- [Short task] In the listing, rewrite the lines from the one containing "Open the 收入统计 tab" through the one containing "Looking at the screenshot, I should 112,61.", changing "yellow" to "amber" and keeping everything else the same.

:::::

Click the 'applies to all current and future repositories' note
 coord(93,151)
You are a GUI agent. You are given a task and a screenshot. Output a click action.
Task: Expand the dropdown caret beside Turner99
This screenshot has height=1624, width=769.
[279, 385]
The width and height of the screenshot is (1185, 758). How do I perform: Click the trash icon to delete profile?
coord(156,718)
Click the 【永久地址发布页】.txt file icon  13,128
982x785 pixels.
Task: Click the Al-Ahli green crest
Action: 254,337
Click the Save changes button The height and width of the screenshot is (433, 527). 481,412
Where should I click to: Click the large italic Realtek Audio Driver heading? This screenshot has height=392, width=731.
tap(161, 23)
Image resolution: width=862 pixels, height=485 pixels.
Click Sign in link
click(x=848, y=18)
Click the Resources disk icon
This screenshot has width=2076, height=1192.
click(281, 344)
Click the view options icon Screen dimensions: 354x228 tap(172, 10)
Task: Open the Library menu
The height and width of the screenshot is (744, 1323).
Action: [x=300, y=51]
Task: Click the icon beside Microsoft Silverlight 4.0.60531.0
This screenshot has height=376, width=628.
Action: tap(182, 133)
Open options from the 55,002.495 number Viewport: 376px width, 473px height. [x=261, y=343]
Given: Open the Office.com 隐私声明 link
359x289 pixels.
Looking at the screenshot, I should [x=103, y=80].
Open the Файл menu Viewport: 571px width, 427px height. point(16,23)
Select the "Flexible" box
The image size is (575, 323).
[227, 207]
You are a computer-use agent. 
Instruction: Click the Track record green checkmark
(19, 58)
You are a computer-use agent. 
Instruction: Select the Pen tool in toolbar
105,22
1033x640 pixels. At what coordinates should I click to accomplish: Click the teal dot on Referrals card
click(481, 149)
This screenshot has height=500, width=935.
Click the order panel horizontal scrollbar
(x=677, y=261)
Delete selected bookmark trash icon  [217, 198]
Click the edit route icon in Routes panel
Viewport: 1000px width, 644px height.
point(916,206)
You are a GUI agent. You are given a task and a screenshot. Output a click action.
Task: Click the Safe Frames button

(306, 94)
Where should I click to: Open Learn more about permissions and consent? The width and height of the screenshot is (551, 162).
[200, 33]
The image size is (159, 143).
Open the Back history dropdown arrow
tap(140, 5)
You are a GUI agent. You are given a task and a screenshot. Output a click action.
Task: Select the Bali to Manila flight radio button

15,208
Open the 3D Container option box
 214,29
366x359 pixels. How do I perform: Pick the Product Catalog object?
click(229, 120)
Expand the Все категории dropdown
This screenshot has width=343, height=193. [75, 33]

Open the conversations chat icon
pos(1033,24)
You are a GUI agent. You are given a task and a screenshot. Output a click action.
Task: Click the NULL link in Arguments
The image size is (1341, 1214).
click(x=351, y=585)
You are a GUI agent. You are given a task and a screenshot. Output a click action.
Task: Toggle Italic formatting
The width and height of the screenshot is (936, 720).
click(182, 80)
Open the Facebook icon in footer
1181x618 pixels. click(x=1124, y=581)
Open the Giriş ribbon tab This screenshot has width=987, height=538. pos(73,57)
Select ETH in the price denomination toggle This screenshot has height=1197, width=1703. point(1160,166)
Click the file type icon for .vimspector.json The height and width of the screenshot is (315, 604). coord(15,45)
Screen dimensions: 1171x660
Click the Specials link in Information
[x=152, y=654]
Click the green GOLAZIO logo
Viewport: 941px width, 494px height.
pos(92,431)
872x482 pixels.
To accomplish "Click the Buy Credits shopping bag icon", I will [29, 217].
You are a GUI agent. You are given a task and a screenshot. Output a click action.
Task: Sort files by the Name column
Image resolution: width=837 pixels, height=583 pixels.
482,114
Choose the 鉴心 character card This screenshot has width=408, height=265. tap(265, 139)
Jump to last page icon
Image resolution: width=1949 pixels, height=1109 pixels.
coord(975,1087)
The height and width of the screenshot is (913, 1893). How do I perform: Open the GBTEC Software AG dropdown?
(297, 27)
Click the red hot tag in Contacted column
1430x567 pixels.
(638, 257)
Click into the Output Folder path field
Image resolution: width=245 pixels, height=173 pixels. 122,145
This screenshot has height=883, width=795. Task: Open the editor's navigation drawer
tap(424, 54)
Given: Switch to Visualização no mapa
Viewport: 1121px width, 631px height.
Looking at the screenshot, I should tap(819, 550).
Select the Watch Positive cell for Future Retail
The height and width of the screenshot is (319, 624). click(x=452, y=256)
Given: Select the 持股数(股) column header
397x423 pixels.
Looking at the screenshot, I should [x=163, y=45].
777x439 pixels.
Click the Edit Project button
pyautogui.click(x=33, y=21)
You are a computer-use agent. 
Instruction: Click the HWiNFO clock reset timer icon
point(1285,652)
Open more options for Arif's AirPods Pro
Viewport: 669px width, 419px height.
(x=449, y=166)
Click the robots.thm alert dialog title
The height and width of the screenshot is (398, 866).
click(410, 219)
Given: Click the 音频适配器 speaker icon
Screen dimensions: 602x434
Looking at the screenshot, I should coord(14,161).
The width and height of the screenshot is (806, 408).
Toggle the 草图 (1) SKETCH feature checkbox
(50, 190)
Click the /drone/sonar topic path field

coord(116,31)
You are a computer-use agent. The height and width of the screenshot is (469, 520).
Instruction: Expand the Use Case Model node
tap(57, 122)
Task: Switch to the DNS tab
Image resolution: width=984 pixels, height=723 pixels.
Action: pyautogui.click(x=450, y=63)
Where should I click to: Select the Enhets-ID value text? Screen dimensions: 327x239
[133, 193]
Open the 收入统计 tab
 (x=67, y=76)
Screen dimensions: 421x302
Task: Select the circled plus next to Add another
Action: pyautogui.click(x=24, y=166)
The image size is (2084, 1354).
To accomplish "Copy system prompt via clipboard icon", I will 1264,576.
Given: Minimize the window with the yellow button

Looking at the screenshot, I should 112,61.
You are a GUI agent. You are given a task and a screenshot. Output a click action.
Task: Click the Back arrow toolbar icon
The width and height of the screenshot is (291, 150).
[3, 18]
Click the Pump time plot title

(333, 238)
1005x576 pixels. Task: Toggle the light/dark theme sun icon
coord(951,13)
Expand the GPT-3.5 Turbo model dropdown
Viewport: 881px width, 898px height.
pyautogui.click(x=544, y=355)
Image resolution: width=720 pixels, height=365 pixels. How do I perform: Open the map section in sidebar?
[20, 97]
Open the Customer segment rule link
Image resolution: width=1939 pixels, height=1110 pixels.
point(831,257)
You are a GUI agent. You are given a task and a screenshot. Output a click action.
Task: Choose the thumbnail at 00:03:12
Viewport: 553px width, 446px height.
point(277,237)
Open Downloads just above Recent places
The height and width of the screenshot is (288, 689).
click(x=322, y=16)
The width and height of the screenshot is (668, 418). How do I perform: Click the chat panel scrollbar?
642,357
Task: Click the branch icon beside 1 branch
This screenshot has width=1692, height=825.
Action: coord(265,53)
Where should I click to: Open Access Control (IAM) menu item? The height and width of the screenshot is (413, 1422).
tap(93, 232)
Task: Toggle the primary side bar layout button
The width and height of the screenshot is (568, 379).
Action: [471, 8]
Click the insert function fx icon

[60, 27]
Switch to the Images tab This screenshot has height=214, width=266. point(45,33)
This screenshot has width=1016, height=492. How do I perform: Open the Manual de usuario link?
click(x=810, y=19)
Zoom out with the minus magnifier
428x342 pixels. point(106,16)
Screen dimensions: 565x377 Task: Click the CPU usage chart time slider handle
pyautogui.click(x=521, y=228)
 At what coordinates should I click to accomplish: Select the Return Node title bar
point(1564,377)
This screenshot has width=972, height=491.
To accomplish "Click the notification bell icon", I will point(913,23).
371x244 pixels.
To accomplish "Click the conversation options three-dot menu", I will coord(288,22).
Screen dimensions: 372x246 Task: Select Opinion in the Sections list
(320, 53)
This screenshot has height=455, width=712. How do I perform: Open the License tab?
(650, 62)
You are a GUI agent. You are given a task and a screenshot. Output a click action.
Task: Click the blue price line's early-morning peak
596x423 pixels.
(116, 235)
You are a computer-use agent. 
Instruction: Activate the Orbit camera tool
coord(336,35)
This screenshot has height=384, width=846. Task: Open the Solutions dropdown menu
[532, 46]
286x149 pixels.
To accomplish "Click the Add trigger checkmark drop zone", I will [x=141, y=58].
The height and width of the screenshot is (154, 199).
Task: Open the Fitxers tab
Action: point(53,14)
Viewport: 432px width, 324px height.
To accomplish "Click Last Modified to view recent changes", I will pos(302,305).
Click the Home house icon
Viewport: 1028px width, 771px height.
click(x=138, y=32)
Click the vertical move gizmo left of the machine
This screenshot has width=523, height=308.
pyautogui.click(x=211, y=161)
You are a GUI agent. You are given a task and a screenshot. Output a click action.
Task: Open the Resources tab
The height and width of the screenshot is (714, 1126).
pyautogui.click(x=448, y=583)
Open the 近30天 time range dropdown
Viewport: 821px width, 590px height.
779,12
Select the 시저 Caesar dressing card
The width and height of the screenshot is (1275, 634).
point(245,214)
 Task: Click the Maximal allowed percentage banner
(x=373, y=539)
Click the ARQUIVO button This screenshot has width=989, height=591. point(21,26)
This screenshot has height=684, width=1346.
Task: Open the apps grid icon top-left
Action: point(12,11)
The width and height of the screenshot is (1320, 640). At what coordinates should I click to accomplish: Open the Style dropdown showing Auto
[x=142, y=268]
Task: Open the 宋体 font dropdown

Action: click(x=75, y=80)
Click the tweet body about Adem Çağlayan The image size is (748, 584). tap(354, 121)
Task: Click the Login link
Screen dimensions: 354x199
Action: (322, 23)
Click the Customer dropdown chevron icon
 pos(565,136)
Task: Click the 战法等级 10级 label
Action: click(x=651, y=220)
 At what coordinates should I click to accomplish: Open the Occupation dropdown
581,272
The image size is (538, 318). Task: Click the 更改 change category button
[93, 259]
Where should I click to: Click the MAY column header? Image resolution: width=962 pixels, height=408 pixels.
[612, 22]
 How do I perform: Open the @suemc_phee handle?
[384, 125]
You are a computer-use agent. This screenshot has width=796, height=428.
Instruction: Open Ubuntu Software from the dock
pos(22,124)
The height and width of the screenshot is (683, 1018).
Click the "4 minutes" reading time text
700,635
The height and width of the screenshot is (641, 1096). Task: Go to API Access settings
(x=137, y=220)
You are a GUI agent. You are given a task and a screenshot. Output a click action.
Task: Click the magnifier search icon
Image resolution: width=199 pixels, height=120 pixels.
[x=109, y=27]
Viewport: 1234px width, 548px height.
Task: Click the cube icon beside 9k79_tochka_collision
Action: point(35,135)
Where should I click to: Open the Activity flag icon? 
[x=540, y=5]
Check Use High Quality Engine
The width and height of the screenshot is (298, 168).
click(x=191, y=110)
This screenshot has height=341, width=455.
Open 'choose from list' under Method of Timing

:::::

- [The reply]
Open the 收入统计 tab
 (x=67, y=76)
Screen dimensions: 421x302
Task: Select the circled plus next to Add another
Action: pyautogui.click(x=24, y=166)
The image size is (2084, 1354).
To accomplish "Copy system prompt via clipboard icon", I will 1264,576.
Given: Minimize the window with the amber button

Looking at the screenshot, I should 112,61.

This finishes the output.